Verilen alıştırma 1: Aşağıdaki film konusu metnine göre şu ifadeler doğru mu: (a) Ayşe Çelik'in kocası Selim bir iş kazasında ölmüştür. (b) Ayşe, Zeynep'i Bakkal Hayri'ye bırakmıştır. (c) Metin'in tahta atını ona Lütfü Bey armağan etmiştir. Her ifade için evet ya da hayır deyin ve kararı belirleyen sözleri metinden aynen alıntılayın.
Verilen alıştırma 2: Lütfen aşağıdaki film konusu metnini, son cümlesinden sonra gelecek biçimde sürdürün.

Gösterilen metin:

****

Oyuncular: Türkan Şoray (Ayşe/Leyla), İzzet Günay (Zafer) Kenan Pars (Nazmi Usta), Efgan Efekan (Metin), Kadir Savun (İsmail Hakkı), Senih Orkan (Salim Emre), Hüseyin Baradan (Lütfü Sırman), Çolpan İlhan (Sevim), Nubar Terziyan (Komiser), Mürüvvet Sim (Gülizar Hisarlı), Ergül Buharalı (Cevat Şahin), Hayri Esen (Doktor), Mümtaz Ener (İsmail Hilmi Paşa), Cahit Irgat (Ağır Ceza üyesi), Feridun Çölgeçen (Savcı), Talat Gözbak (Ağır ceza üyesi), Hakkı Haktan, Selahattin İçsel (Bakkal), Faik Coşkun (Pasaport görevlisi), Hüseyin Güler (İhsan), T. Fikret Uçak Doktor), Nezihe Güler, Mine Sun, Muammer Gözalan (Doktor), Ünal Gürel, Savaş Tuğ, Ali Seyhan (Otel Görevlisi), Zeki Tüney (Gazeteci), Adnan İrkut, Os-man Türkoğlu (Cezaevi Müdürü), Kaya Volkan, Murat Tok, Kazım Kartal, Behçet Nacar, Hüseyin Kaşif, Fadıl Garan (Fabrika Görevlisi), Talat Gözbak (Ağır Ceza üyesi), Yusuf Sezer, Talia Saltı (Cezaevi görevlisi), Araksi Hebo, Zeki Alpan (Piyano Hocası), Ünal Gürel


Konu: 1943’ün göz açtırmayan kışı. İstanbul. Lütfü Beyin fabrikasında kapıcılık yapan Ayşe Çelik, ne dünya savaşını ne de bir sene önceki ‘Struma Faciası’nı düşünecek durumda.. Kocası Selim, aynı yerde 12 yıl çalıştıktan sonra bir iş kazasında ölmüş. İki çocuğu, 3-4 yaşlarındaki Metin ve birkaç aylık Zeynep’le ortada kalınca ‘patrona yalvarıp yakarıp’ genç kadına bir iş verdirmişler. Filmin başında, ekmek, peynir, helva ve (ilerde başına dert olacak) gazyağı almak için Bakkal Hayri’ye giderkenki perişanlıkları ; Ayşe’nin sol elinde ‘kulpu iğreti tutturulmuş bir gaz tenekesi’, koltuk altında çuval, lastiği gevşemiş çorabı ayak bileğine kadar düşmüş. Sağ eliyle Metin’i, o da Nazmi Ustanın armağan ettiği içi saman dolu tahta atı sürüklüyor. Zeynep’i (sütü mü, zamanı mı yok, filmden anlaşılmıyor) sütanası Gülizar’a bırakmış. O da laf dokunduruyor “Sütanalık kolay mı? Çamaşıra gitsem bunun üç Haftada 10 kâğıda olmuyor bu iş.” Üstelik, göz kamaştıran güzelliği de başına bela. Ölen kocasının ‘en iyi’ arkadaşı olduğunu söyleyen Nazmi, meğer onu ‘ilk gördüğü andan beri’ seviyormuş. Peşini bırakmıyor.

****

Çıkarılan bilgiler:
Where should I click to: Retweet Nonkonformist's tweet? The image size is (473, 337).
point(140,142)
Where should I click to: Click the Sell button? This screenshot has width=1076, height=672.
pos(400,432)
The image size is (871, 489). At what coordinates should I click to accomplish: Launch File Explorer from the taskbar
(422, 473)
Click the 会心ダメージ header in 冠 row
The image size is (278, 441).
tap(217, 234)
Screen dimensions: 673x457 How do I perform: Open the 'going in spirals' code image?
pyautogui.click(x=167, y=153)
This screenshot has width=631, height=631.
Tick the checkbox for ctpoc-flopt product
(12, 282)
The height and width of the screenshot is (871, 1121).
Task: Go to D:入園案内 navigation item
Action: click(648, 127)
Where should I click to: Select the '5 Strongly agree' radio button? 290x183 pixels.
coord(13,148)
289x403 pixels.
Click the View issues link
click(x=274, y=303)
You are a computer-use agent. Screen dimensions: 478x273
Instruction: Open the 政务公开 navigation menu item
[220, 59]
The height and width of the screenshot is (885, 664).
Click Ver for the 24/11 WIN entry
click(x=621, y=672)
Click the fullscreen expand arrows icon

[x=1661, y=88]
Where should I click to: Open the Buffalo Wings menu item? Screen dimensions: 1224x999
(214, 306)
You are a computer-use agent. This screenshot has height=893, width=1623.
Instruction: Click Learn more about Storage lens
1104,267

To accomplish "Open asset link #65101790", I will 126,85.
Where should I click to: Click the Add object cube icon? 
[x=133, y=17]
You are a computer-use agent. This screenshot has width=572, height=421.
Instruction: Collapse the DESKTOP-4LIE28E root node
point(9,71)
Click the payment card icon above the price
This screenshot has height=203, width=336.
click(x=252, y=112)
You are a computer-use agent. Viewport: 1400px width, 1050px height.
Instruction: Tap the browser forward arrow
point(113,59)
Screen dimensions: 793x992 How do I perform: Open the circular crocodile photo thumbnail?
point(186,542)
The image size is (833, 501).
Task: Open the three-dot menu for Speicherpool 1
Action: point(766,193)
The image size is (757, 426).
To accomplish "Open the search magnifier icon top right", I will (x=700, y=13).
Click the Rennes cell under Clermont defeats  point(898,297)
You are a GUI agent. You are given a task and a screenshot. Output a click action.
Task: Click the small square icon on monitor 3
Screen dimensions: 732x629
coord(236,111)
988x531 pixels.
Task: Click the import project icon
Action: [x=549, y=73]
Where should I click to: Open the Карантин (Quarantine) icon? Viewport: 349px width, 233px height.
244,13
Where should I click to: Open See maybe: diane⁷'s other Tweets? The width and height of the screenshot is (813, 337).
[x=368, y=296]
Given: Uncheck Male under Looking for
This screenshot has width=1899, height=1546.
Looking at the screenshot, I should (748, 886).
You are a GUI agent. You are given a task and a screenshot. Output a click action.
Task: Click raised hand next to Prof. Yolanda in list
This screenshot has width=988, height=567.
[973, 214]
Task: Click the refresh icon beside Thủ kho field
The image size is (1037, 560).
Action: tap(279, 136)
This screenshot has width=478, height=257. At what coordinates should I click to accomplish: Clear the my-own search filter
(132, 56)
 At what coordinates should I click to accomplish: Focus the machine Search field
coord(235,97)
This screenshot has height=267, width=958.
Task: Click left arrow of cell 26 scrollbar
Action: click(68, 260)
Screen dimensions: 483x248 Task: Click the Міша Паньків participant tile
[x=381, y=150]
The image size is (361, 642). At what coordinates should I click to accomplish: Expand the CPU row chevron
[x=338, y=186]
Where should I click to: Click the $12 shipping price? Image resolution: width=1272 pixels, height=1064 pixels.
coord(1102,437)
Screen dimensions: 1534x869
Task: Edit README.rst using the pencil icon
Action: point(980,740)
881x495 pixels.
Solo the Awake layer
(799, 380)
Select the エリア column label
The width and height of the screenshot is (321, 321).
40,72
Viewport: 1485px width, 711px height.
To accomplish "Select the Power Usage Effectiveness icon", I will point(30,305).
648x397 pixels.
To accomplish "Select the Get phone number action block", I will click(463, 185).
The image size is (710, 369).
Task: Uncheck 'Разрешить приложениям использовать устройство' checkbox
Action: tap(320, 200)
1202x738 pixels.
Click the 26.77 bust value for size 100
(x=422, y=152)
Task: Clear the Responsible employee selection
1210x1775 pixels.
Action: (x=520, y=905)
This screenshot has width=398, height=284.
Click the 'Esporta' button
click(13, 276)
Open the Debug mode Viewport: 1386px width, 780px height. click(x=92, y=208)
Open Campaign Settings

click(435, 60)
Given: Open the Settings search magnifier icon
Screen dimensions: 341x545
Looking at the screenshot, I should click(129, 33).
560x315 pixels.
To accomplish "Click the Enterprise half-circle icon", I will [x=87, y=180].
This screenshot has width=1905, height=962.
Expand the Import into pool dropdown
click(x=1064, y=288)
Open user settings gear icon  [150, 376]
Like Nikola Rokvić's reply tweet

****

Alıştırma sonucu 1:
(a) Evet: "Kocası Selim, aynı yerde 12 yıl çalıştıktan sonra bir iş kazasında ölmüş."
(b) Hayır: "Zeynep’i (sütü mü, zamanı mı yok, filmden anlaşılmıyor) sütanası Gülizar’a bırakmış."
(c) Hayır: "Sağ eliyle Metin’i, o da Nazmi Ustanın armağan ettiği içi saman dolu tahta atı sürüklüyor."

Alıştırma sonucu 2:
Fabrikanın sahibi Lütfü Sırman, karısı ve çocuğu Kemal’le çok mutlu. Başarılı bir mühendis olan Lütfü Bey, tekstil makinelerinde ‘istihsali üç misline çıkaracak’ bir yöntembulmuş. Ancak, basireti mi bağlandı nedir, bu konudan yalnızca Nazmi Ustaya söz ediyor; “Şimdilik bir sen biliyorsun bir de ben. Dünyada itimat ettiğim tek insansın.. Bütün kredilerimi topladım bankalardan. İstediğinden fazlası var kasada. Hiçbir şeyden şüphelenmesinler diye muhasebeye bile bildirmedim para çektiğimi. Al anahtarları. Bir muvaffak olalım milyonlar su gibi akacak..”


Ayşe’yi bakkaldan gazyağı alırken gören Hacı Hüsrev Efendi, zaman yitirmeden durumu Lütfü Beye anlatır ; “Allah saklasın, cayır cayır yanarız. Benden söylemesi.” Fabrika sahibi ile Ayşe arasında yaşanan geçici gerginlik, sonradan genç kadının suçlanmasında kullanılacaktır.


Evlenme isteğine defalarca olumsuz yanıt alan Nazmi öyle bir şey yapar ki; Bir gece fabrikayı kundaklar (hem de Ayşe’nin gazyağını kullanarak), işçi Cevat’ı öldürüp kimliğini değiştirir, Lütfü Beyi öldürür ve buluşu ile ilgili kağıtları alır, kaçmadan önce de tabancayı Ayşe’nin odasına bırakır. Yangında tanınmaz hale gelen Cevat, ‘mucize kabilinden yanmayan’ nüfus cüzdanı nedeniyle Nazmi zannedilir.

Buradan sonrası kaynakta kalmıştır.